Matchup Battles Lands- Image 3

[[Brainstorm]] drew three really good cards, but with only a [[Lotus Petal]], I couldn’t cast the [[Rite of Flame]] and have access to black mana for [[Wishclaw Talisman]]. I just had to put back a land and the [[Abrupt Decay]] on the top of my deck and pass the turn.

Matchup Battles Lands- Image 4

My opponent spent their second turn playing a [[Sphere of Resistance]]. Thankfully, I kept the [[Abrupt Decay]] on the top of my deck and drew it for my turn.

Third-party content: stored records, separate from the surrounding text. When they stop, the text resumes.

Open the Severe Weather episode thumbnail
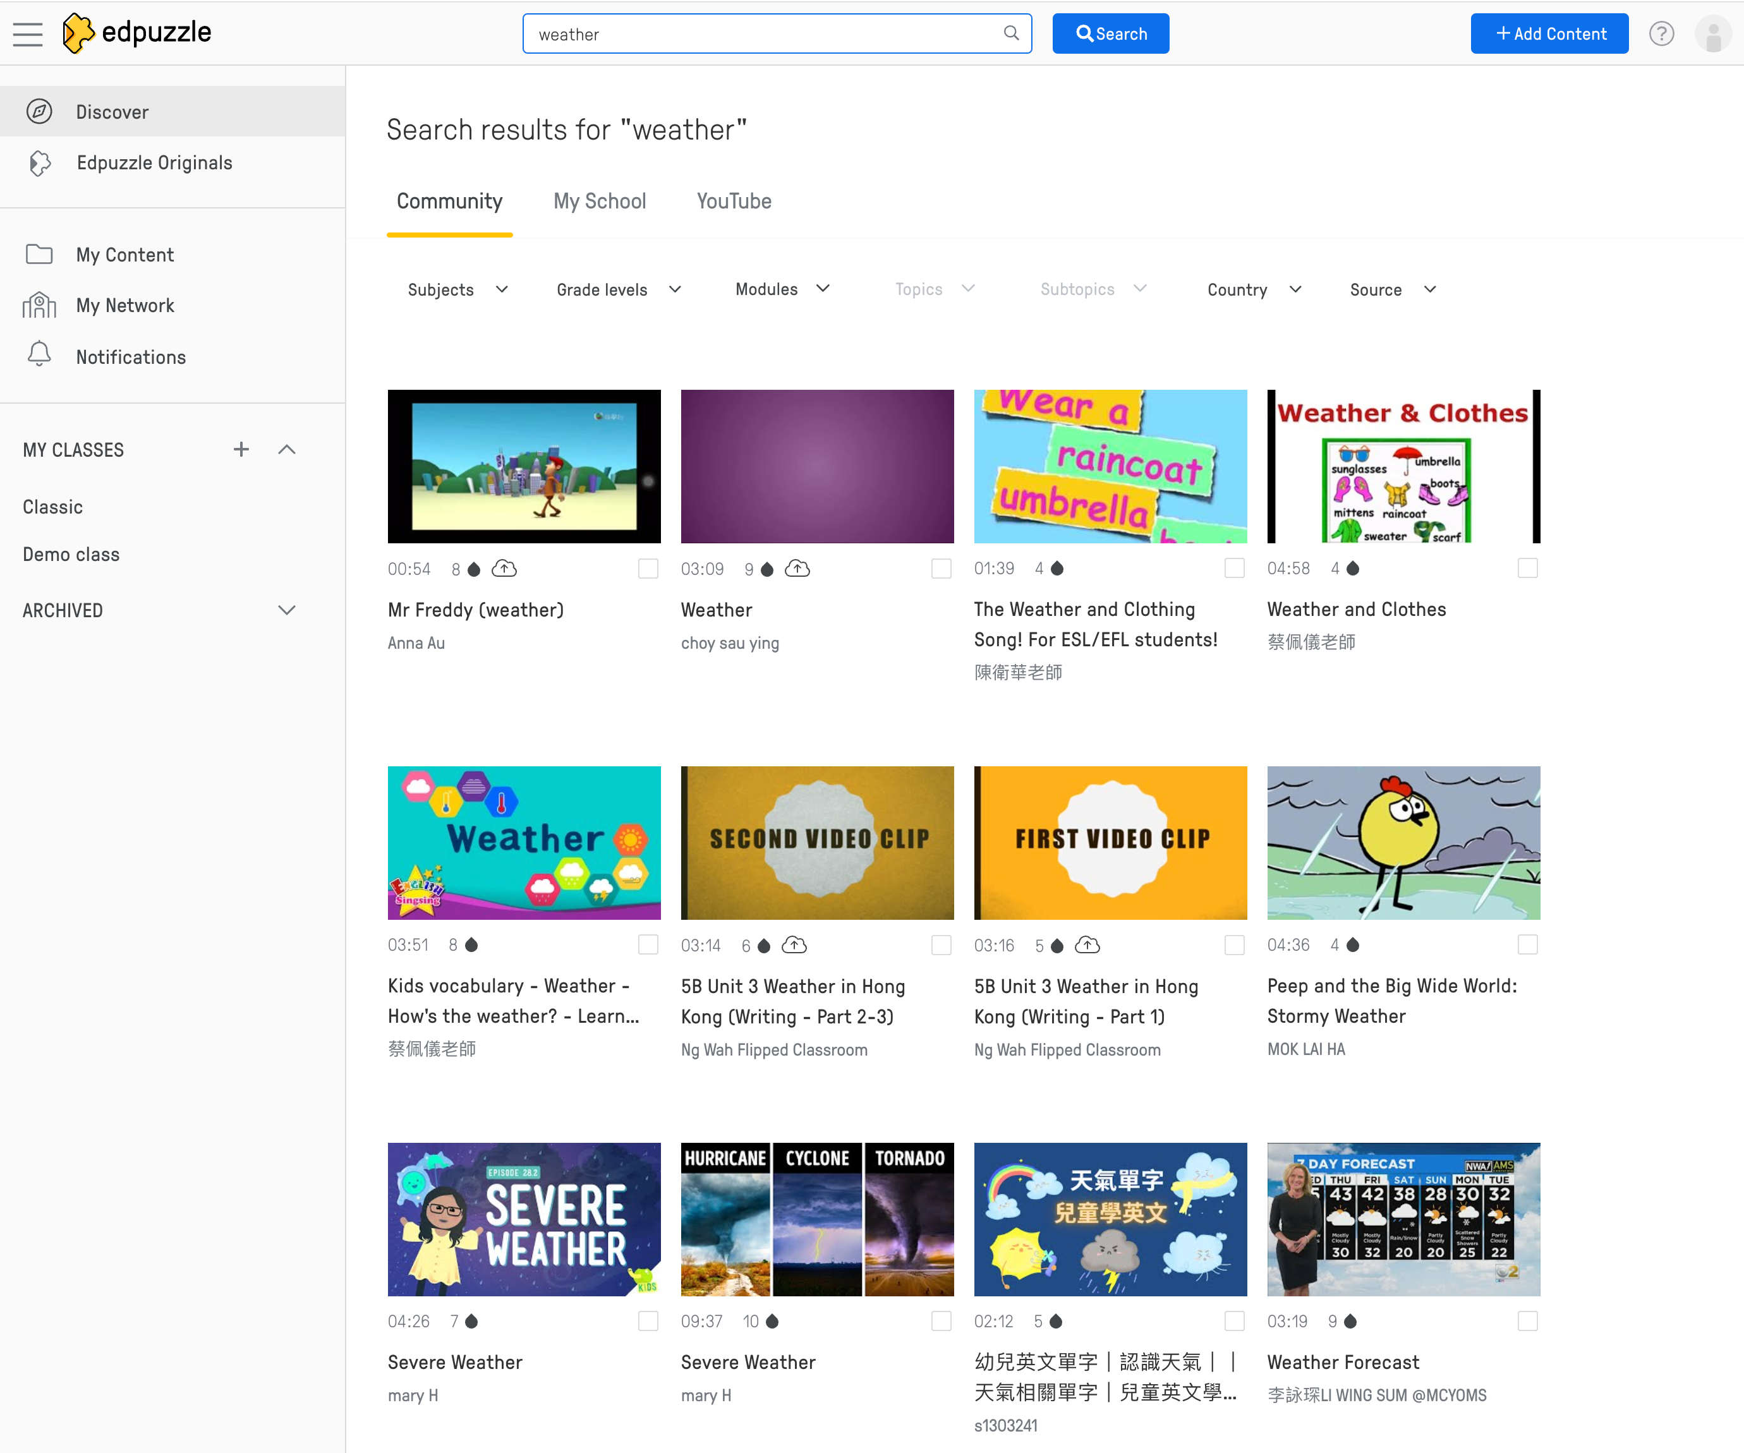 (524, 1219)
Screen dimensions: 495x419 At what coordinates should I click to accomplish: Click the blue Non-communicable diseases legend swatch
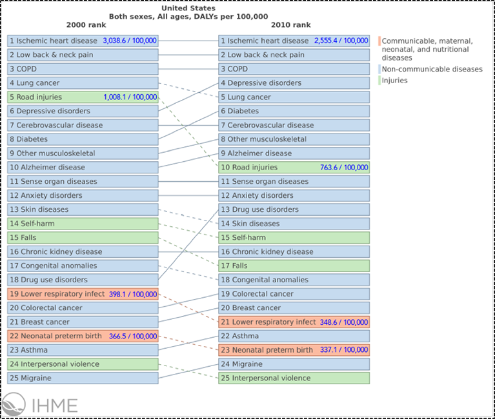(379, 69)
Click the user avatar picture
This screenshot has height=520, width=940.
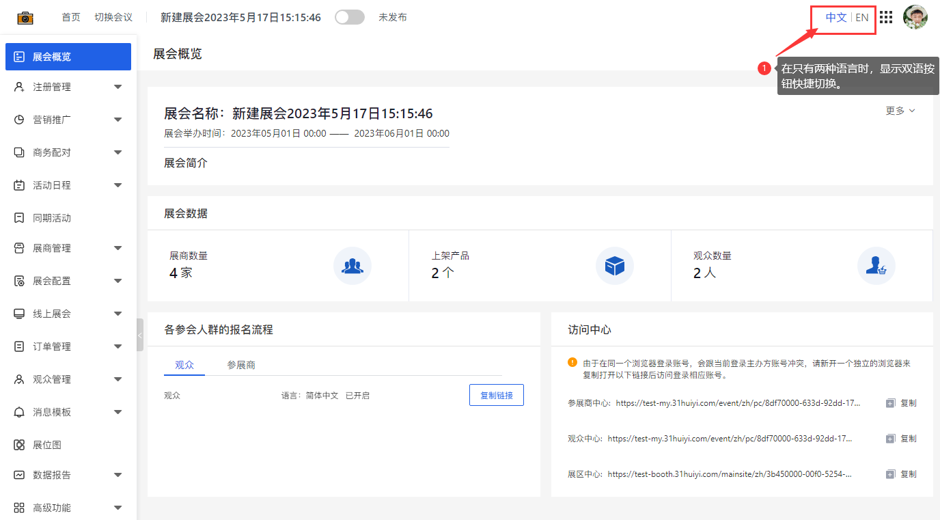click(915, 18)
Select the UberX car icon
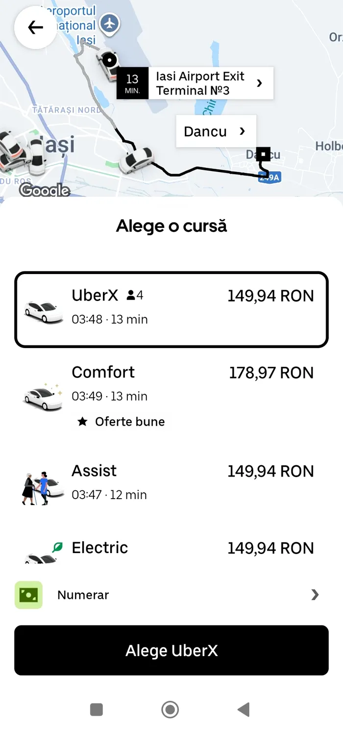343x732 pixels. (43, 309)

Matchup Battles Lands- Image 5

From there, I was able to play and sacrifice the [[Verdant Catacombs]] for a green source in [[Taiga]]. Having access to six mana from my lands and artifacts in play, I used three of them to cast [[Abrupt Decay]] on the [[Sphere of Resistance]]. Then, I was able to make an additional three mana from two copies of [[Rite of Flame]] to play [[Wishclaw Talisman]], leaving me with four mana. I could then sacrifice the [[Lion’s Eye Diamond]] to put me up to seven mana. From there, I could activate [[Wishclaw Talisman]] to get and cast [[Ad Nauseam]] with one mana floating. Having 20 life, it was easy to win from there.

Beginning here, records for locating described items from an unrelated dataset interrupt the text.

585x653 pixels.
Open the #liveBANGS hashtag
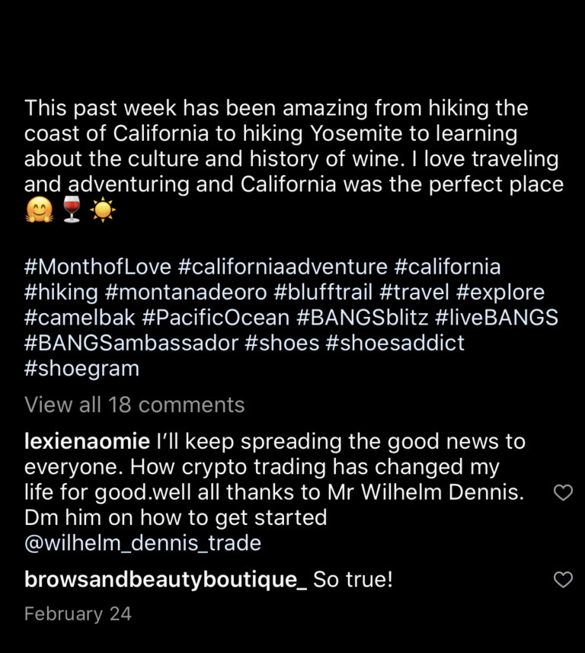(497, 318)
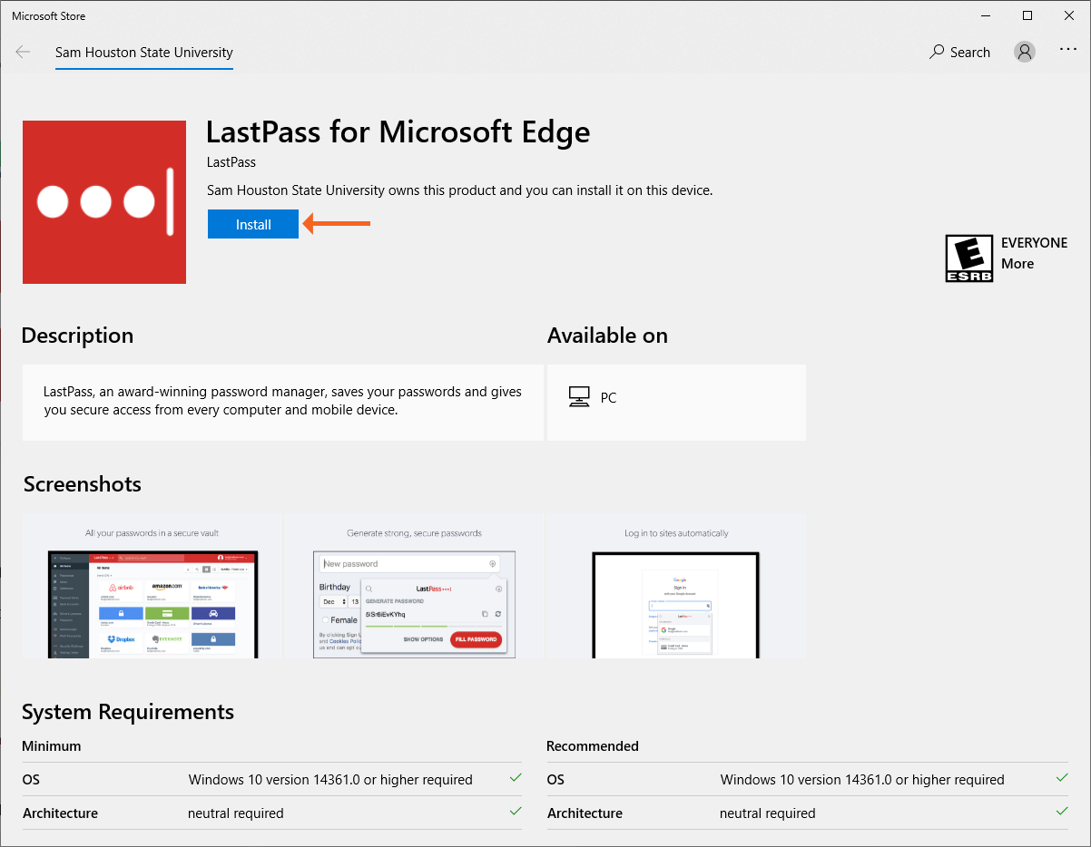Screen dimensions: 1091x847
Task: Select the Sam Houston State University tab
Action: coord(143,53)
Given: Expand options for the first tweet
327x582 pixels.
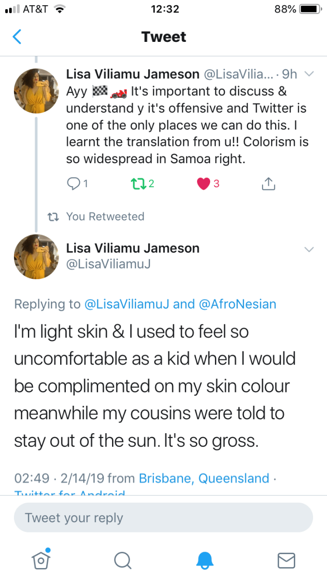Looking at the screenshot, I should (x=309, y=74).
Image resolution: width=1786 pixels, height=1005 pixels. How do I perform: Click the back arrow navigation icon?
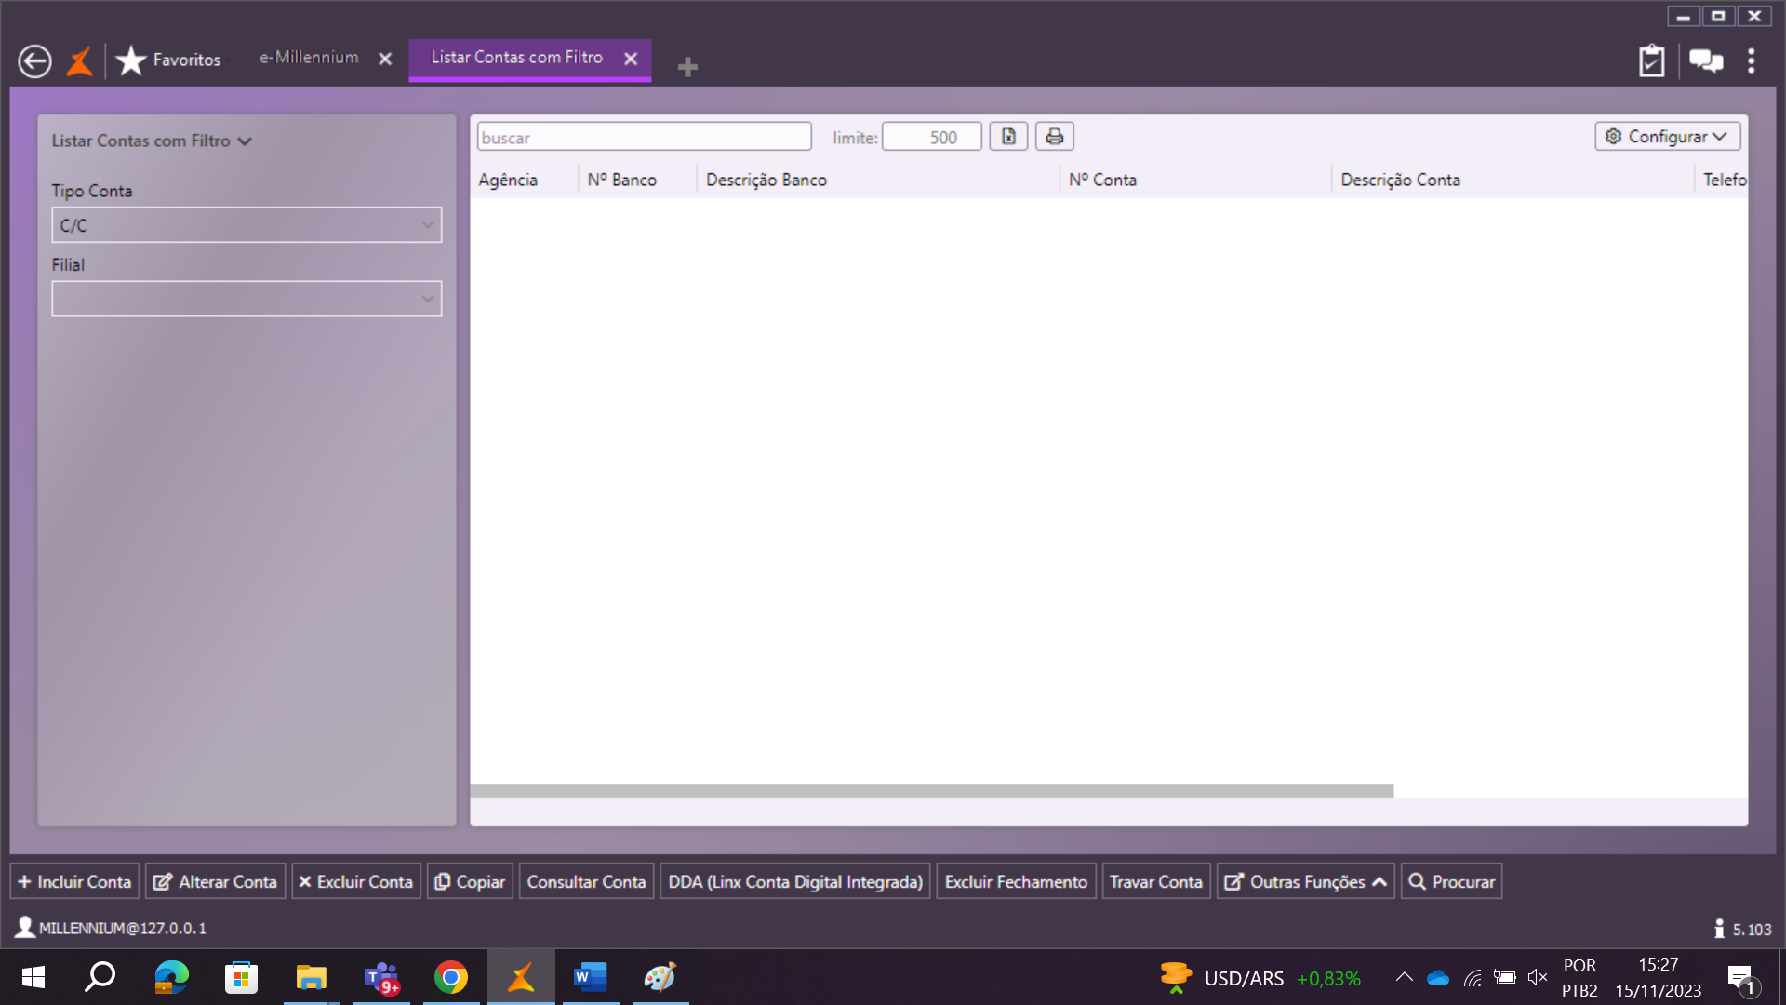(x=34, y=61)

Matchup Battles Lands- Image 6


This matchup can have very lopsided games, and is usually in favor of TES, which is what we saw in this example game. If we can win on the first or second turn especially on the play, Lands doesn’t have much of a chance. It’s when we keep a slower hand, lose to an immediate [[Wasteland]], or to a turn-two [[Sphere of Resistance]] that we can struggle. When a deck is named Lands, we can expect very little interaction and attacking our lands isn’t as strong compared to other decks because of how many rituals and artifact mana we have. If we lose to a [[Marit Lage Token]] with no other disruption, it probably means we kept a hand that just couldn’t put together a combo. While this example game doesn’t show the true power of Lands, this isn’t really a matchup that will. Lands tends to dominate against fair decks, and TES is not one of those. I hope you enjoyed this article, can take some of the lessons learned, and apply them to your own playtesting.